Work task -
Word for word, restate every record.

(Saved entries)
§
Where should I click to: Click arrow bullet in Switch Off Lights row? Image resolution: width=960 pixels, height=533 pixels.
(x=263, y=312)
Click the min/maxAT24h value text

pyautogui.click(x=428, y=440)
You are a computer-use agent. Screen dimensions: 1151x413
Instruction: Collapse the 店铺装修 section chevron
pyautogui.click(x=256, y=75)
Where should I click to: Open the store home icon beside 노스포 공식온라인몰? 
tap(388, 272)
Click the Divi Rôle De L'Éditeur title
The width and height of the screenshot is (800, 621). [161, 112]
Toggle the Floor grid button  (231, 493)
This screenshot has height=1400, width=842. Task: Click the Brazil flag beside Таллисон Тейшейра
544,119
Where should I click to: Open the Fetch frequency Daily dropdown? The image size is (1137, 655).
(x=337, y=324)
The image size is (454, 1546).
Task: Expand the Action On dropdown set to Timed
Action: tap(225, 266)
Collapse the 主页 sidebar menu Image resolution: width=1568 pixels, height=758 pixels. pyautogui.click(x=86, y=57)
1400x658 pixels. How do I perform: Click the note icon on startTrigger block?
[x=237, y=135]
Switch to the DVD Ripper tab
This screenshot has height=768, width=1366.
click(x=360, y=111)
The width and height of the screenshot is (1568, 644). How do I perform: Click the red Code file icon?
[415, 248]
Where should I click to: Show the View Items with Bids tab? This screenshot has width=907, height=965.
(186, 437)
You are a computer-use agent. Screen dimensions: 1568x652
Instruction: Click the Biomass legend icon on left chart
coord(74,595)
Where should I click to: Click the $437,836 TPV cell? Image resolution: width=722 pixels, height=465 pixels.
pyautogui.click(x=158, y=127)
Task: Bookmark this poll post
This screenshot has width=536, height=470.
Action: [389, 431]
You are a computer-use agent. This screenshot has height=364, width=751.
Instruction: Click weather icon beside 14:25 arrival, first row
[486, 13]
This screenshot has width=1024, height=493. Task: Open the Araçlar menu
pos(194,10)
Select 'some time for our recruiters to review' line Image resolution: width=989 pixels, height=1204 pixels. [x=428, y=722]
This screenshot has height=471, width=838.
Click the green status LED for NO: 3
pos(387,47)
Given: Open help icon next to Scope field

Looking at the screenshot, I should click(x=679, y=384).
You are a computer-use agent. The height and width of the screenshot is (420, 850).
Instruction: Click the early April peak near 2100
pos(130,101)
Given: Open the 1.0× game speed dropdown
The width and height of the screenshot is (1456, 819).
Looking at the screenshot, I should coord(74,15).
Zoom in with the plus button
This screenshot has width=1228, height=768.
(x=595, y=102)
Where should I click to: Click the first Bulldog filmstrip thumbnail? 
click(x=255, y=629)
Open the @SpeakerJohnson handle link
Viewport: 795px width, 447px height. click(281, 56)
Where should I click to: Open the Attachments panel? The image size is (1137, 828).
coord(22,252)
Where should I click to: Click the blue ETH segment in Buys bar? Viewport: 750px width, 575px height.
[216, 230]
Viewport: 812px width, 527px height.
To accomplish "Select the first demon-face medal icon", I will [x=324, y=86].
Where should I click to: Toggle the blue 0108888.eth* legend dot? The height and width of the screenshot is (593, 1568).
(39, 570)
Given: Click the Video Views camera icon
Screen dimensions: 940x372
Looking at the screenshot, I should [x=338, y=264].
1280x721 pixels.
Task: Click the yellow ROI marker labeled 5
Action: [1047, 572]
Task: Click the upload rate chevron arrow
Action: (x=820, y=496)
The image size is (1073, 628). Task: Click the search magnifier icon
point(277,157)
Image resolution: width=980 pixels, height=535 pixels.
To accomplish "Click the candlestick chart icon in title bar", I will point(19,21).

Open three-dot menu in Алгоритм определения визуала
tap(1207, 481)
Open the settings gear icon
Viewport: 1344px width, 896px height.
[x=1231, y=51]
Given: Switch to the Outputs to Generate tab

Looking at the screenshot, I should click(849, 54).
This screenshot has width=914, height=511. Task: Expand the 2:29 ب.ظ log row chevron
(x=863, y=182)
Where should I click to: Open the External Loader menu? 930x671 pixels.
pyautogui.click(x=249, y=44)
§
The answer -
Where should I click to: Click arrow bullet in Switch Off Lights row? Image resolution: width=960 pixels, height=533 pixels.
(x=263, y=312)
Click the min/maxAT24h value text

pyautogui.click(x=428, y=440)
You are a computer-use agent. Screen dimensions: 1151x413
Instruction: Collapse the 店铺装修 section chevron
pyautogui.click(x=256, y=75)
Where should I click to: Open the store home icon beside 노스포 공식온라인몰? 
tap(388, 272)
Click the Divi Rôle De L'Éditeur title
The width and height of the screenshot is (800, 621). [161, 112]
Toggle the Floor grid button  (231, 493)
This screenshot has height=1400, width=842. Task: Click the Brazil flag beside Таллисон Тейшейра
544,119
Where should I click to: Open the Fetch frequency Daily dropdown? The image size is (1137, 655).
(x=337, y=324)
The image size is (454, 1546).
Task: Expand the Action On dropdown set to Timed
Action: tap(225, 266)
Collapse the 主页 sidebar menu Image resolution: width=1568 pixels, height=758 pixels. pyautogui.click(x=86, y=57)
1400x658 pixels. How do I perform: Click the note icon on startTrigger block?
[x=237, y=135]
Switch to the DVD Ripper tab
This screenshot has height=768, width=1366.
click(x=360, y=111)
The width and height of the screenshot is (1568, 644). How do I perform: Click the red Code file icon?
[415, 248]
Where should I click to: Show the View Items with Bids tab? This screenshot has width=907, height=965.
(186, 437)
You are a computer-use agent. Screen dimensions: 1568x652
Instruction: Click the Biomass legend icon on left chart
coord(74,595)
Where should I click to: Click the $437,836 TPV cell? Image resolution: width=722 pixels, height=465 pixels.
pyautogui.click(x=158, y=127)
Task: Bookmark this poll post
This screenshot has width=536, height=470.
Action: [389, 431]
You are a computer-use agent. This screenshot has height=364, width=751.
Instruction: Click weather icon beside 14:25 arrival, first row
[486, 13]
This screenshot has width=1024, height=493. Task: Open the Araçlar menu
pos(194,10)
Select 'some time for our recruiters to review' line Image resolution: width=989 pixels, height=1204 pixels. [x=428, y=722]
This screenshot has height=471, width=838.
Click the green status LED for NO: 3
pos(387,47)
Given: Open help icon next to Scope field

Looking at the screenshot, I should click(x=679, y=384).
You are a computer-use agent. The height and width of the screenshot is (420, 850).
Instruction: Click the early April peak near 2100
pos(130,101)
Given: Open the 1.0× game speed dropdown
The width and height of the screenshot is (1456, 819).
Looking at the screenshot, I should coord(74,15).
Zoom in with the plus button
This screenshot has width=1228, height=768.
(x=595, y=102)
Where should I click to: Click the first Bulldog filmstrip thumbnail? 
click(x=255, y=629)
Open the @SpeakerJohnson handle link
Viewport: 795px width, 447px height. click(281, 56)
Where should I click to: Open the Attachments panel? The image size is (1137, 828).
coord(22,252)
Where should I click to: Click the blue ETH segment in Buys bar? Viewport: 750px width, 575px height.
[216, 230]
Viewport: 812px width, 527px height.
To accomplish "Select the first demon-face medal icon", I will [x=324, y=86].
Where should I click to: Toggle the blue 0108888.eth* legend dot? The height and width of the screenshot is (593, 1568).
(39, 570)
Given: Click the Video Views camera icon
Screen dimensions: 940x372
Looking at the screenshot, I should [x=338, y=264].
1280x721 pixels.
Task: Click the yellow ROI marker labeled 5
Action: [1047, 572]
Task: Click the upload rate chevron arrow
Action: (x=820, y=496)
The image size is (1073, 628). Task: Click the search magnifier icon
point(277,157)
Image resolution: width=980 pixels, height=535 pixels.
To accomplish "Click the candlestick chart icon in title bar", I will point(19,21).

Open three-dot menu in Алгоритм определения визуала
tap(1207, 481)
Open the settings gear icon
Viewport: 1344px width, 896px height.
[x=1231, y=51]
Given: Switch to the Outputs to Generate tab

Looking at the screenshot, I should click(849, 54).
This screenshot has width=914, height=511. Task: Expand the 2:29 ب.ظ log row chevron
(x=863, y=182)
Where should I click to: Open the External Loader menu? 930x671 pixels.
pyautogui.click(x=249, y=44)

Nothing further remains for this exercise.